If Watkins and Hart end up becoming long-time starters or even solid contributors, then the Eagles got two players for the price of one. But I’ve always been of the opinion that I would rather have one great player than two good players, and even though Nix probably won’t be a great player, he has a better chance of being a franchise-type foundation.

The Eagles are fortunate they don’t have to throw Marcus Smith right into the fire. It will take him time to learn to play the NFL game and the Eagles rotate their defensive players a lot, so he will get playing time without having to be a starter.

And that means the Eagles’ 2014 draft pick who will probably have the biggest impact as a rookie is their second-round selection, wide receiver Jordan Matthews of Vanderbilt, the leading receiver in the history of the Southeastern Conference.

The starting wide receivers will be Jeremy Maclin and Riley Cooper, but everything else is up for grabs. Other than Matthews, the other wide receivers on the Eagles roster include Damaris Johnson, Jeff Maehl, Arrelious Benn and Brad Smith. They were all low draft picks or rejects from other teams and Matthews will be given every opportunity to win the job as the No. 3 receiver. And for a team that passes as much as the Eagles do, the No. 3 receiver is an important job.

The Eagles also took a wide receiver in the next round, Jeff Huff or Oregon. Whereas Matthews is a big, physical receiver, Huff is a smaller, quicker player. How that translates to the NFL remains to be seen.

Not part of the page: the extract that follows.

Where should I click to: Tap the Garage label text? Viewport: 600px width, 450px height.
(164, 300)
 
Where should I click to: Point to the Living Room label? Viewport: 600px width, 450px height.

As for the rest of the draft picks, well, nobody knows. Some may find roles on the varsity, some will end up on the practice squad and some will be looking for work elsewhere. There are always some unknowns who sneak onto the roster and sometimes they even become stars, but for the most part they were drafted in the fifth, sixth and seventh rounds for a reason. The Eagles current unofficial depth chart has seven starters who were taken in those rounds or not drafted at all, but the bulk of the lineup is filled with blue-chippers – 14 of the 22 starters were selected in the first three rounds.

In the 2013 draft – the first with Kelly as coach – four of the top five picks ended up playing significant roles – tackle Lane Johnson, tight end Zach Ertz, defensive tackle Bennie Logan and safety Earl Wolff.

If the Eagles get the same kind of production and contribution from the first three or four players in this year’s draft, then it will be a success and it won’t matter what grade Mel Kiper gives them.